Las atrocidades nazis, las purgas soviéticas y los genocidios chinos son todavía memorias recientes. Estos otros fanatismos se comportan como si fueran adhesiones religiosas, confirmadas por principios físicos. Los amigos comunistas de mi ya lejana época universitaria sostenían que “la dialéctica marxista es una ley natural como la gravedad”.

En toda creencia sesgada y sectaria de cualquier índole está la simiente del fanatismo. La siembra de esta semilla en nuestro cerebro -sin darnos cuenta, como si fueran hierbas malas, por adhesión voluntaria, o por adiestramiento disciplinado- es el cultivo de la violencia que, una vez produce sus frutos tenebrosos, será muy difícil contener. El fanatismo y su consecuente odio asesinaron a mi hijo en Argelia y seguirán segando vidas inocentes. Ningún fanático reconoce su irracionalidad; sólo quienes carecen de creencias emotivas e infundadas son de verdad imparciales.

El pensamiento de Krishnamurti es luz moderna de ecuanimidad. Escribe este filósofo hindú del siglo XX: Cuando muchas personas dicen que aman a Dios, están amando “a una proyección de su propia imaginación, una proyección de sí mismos, revestida de ciertas formas de respetabilidad de acuerdo con lo que piensan que es noble y sagrado. Cuando adoran a Dios, se están adorando a sí mismos; esto no es amor”.

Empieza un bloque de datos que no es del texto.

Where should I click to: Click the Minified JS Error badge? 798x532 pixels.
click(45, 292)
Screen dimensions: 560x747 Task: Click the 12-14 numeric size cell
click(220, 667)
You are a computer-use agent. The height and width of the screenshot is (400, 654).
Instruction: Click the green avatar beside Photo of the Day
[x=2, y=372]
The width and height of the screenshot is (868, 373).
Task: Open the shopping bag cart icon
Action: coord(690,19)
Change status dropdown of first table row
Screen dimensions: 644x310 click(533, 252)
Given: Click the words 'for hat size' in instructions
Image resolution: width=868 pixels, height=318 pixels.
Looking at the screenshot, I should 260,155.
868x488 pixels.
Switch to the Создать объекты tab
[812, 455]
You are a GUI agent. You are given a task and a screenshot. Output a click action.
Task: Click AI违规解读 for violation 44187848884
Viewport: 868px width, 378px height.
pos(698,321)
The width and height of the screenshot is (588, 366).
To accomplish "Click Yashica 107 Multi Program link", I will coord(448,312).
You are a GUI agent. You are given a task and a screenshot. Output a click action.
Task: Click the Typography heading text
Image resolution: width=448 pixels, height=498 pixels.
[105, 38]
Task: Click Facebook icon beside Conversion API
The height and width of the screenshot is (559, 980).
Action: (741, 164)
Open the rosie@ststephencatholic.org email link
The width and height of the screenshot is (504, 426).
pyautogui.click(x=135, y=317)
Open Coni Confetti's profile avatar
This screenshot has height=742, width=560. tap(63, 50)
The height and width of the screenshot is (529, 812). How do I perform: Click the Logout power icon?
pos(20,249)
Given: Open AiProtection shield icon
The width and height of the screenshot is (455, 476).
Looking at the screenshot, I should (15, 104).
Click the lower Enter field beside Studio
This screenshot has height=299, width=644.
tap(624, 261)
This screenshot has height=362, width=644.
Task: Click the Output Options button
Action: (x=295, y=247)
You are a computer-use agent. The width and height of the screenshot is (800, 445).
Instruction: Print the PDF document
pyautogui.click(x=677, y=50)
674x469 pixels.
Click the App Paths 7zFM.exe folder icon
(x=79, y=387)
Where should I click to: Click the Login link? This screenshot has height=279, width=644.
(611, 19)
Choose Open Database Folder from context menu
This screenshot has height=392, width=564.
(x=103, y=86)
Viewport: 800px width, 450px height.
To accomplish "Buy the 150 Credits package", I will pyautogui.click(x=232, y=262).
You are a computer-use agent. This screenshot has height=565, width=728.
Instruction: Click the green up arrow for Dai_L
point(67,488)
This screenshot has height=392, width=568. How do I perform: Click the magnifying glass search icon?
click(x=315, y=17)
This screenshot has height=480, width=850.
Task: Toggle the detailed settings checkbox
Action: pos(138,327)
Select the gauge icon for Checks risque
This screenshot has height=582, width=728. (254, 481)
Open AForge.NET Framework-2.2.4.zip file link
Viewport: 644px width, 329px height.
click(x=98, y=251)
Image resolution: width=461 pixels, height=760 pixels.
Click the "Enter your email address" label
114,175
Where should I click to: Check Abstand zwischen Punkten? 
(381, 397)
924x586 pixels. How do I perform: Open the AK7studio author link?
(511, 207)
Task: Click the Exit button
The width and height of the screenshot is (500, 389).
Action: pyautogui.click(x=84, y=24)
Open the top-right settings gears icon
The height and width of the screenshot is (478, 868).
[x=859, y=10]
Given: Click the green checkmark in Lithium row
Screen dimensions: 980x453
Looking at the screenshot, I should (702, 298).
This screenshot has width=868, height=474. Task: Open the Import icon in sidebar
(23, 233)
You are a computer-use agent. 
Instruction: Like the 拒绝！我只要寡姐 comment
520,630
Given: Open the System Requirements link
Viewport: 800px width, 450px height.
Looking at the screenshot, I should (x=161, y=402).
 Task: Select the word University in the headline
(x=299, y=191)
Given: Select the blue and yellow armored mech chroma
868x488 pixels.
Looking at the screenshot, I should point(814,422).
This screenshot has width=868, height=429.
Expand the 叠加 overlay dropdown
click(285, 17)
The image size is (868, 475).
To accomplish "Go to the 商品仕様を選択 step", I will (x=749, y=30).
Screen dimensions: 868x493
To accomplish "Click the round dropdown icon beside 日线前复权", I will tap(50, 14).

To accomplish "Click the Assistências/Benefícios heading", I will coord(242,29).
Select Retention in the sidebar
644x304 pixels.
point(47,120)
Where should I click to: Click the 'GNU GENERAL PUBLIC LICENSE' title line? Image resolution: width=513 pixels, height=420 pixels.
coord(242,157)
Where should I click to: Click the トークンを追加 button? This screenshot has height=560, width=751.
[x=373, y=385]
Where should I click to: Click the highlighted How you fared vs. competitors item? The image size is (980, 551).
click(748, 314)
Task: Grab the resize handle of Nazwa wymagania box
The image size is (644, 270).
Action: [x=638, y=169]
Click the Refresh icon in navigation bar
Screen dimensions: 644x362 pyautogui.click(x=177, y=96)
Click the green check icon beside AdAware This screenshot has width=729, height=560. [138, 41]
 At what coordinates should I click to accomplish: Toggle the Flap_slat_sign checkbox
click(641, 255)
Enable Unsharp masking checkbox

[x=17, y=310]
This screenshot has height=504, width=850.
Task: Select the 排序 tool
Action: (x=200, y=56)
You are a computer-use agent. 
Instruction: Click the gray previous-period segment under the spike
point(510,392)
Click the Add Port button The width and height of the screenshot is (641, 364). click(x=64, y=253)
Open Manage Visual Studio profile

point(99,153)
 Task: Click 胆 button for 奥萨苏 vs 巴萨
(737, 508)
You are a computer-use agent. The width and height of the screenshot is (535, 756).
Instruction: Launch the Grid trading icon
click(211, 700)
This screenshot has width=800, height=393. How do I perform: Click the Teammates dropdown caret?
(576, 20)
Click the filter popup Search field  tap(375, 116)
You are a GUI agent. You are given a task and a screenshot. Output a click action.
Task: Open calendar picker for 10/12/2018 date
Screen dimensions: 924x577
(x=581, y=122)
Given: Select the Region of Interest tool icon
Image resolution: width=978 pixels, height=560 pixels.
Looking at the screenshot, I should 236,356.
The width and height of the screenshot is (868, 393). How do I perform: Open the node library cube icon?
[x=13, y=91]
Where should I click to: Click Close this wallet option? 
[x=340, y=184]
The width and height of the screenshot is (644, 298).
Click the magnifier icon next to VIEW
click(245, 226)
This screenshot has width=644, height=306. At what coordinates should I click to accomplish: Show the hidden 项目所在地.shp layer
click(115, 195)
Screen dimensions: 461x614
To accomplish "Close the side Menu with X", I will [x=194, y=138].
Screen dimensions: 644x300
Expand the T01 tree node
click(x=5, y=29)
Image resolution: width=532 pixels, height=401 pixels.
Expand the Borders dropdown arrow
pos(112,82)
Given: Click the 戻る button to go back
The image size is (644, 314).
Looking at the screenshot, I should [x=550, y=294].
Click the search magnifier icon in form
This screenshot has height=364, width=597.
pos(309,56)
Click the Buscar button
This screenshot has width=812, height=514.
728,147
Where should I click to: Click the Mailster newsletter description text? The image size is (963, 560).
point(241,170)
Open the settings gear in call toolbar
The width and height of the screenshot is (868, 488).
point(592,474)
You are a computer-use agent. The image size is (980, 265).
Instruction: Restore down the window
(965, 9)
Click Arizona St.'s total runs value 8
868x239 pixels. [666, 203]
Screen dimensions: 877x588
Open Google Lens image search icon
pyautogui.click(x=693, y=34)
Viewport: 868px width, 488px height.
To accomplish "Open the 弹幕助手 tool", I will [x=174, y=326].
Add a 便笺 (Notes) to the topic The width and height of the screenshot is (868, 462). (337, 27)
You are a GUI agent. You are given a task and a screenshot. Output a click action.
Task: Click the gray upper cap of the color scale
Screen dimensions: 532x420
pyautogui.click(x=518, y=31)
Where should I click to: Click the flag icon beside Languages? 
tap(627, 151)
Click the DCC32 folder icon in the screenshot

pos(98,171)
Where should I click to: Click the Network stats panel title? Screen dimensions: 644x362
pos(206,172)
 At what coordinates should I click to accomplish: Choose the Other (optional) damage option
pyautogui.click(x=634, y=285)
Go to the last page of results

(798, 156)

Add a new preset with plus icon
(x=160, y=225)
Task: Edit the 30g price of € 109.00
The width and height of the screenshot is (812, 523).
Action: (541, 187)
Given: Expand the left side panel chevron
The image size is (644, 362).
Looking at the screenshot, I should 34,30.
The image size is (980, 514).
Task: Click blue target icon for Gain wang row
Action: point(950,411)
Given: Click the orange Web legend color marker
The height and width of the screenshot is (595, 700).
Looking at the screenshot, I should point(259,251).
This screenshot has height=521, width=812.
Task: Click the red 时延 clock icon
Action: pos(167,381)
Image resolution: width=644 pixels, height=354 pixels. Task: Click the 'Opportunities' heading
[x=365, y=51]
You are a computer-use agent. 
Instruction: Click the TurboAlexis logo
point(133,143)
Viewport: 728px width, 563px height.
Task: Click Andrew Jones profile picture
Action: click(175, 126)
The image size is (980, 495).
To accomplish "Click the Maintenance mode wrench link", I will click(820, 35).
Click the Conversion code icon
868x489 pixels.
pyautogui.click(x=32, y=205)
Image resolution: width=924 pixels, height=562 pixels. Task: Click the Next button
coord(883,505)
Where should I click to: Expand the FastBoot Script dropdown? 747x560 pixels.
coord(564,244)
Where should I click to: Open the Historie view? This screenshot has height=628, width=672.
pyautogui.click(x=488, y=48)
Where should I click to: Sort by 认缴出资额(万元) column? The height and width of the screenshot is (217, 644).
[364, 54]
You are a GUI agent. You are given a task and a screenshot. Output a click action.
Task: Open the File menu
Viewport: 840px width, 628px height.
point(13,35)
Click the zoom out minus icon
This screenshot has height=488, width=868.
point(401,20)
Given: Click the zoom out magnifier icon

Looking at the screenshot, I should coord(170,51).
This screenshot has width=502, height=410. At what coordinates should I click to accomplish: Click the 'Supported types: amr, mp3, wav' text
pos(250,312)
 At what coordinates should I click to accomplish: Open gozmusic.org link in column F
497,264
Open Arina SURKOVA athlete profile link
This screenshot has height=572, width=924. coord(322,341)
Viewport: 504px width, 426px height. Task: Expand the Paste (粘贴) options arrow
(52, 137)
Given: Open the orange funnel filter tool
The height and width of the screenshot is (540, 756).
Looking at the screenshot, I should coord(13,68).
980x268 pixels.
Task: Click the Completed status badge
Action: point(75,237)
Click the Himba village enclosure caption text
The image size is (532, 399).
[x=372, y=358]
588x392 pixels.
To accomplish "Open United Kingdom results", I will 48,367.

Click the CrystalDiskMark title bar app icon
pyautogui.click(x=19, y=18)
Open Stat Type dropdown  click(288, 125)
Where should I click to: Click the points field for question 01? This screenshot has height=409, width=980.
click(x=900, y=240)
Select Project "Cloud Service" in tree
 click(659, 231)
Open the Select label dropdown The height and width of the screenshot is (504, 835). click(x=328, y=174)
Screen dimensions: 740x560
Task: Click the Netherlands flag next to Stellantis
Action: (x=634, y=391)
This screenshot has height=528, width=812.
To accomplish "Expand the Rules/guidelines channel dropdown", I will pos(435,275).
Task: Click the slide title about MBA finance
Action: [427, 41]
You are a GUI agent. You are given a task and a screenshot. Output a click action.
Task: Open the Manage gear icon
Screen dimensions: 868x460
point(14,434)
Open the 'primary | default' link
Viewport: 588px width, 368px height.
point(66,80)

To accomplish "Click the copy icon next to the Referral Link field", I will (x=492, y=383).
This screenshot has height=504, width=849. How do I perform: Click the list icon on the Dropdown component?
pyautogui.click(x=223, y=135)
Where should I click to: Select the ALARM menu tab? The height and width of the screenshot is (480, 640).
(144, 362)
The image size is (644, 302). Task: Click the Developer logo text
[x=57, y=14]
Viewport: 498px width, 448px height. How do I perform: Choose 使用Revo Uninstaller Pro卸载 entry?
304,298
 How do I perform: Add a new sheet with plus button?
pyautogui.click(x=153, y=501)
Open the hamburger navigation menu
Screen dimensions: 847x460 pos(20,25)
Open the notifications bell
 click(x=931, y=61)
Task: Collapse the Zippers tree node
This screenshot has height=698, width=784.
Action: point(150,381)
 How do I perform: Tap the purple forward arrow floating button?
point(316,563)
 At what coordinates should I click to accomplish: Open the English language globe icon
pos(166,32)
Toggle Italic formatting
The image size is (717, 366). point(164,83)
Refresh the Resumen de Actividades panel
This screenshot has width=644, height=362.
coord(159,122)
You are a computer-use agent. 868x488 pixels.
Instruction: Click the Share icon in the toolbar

“Señor, hazme un instrumento de tu paz; que donde haya odio siembre yo amor’, reza una oración atribuida a Francisco de Asís, el santo italiano de hace ocho siglos. Aquí “Señor”, en mi admiración por este poema, puede ser Dios o el Orden Cósmico, Alá o la Ley Natural, Vishnú o el Subconsciente Colectivo, Jehová o el Dhamma. Este es el mensaje de esperanza que ha brotado de mi infinita tristeza. Se puede insensatamente asesinar a nombre de un ‘todopoderoso’ que toma partido por sus elegidos pero no es posible matar, ni siquiera herir, cuando en nuestro corazón reina el amor.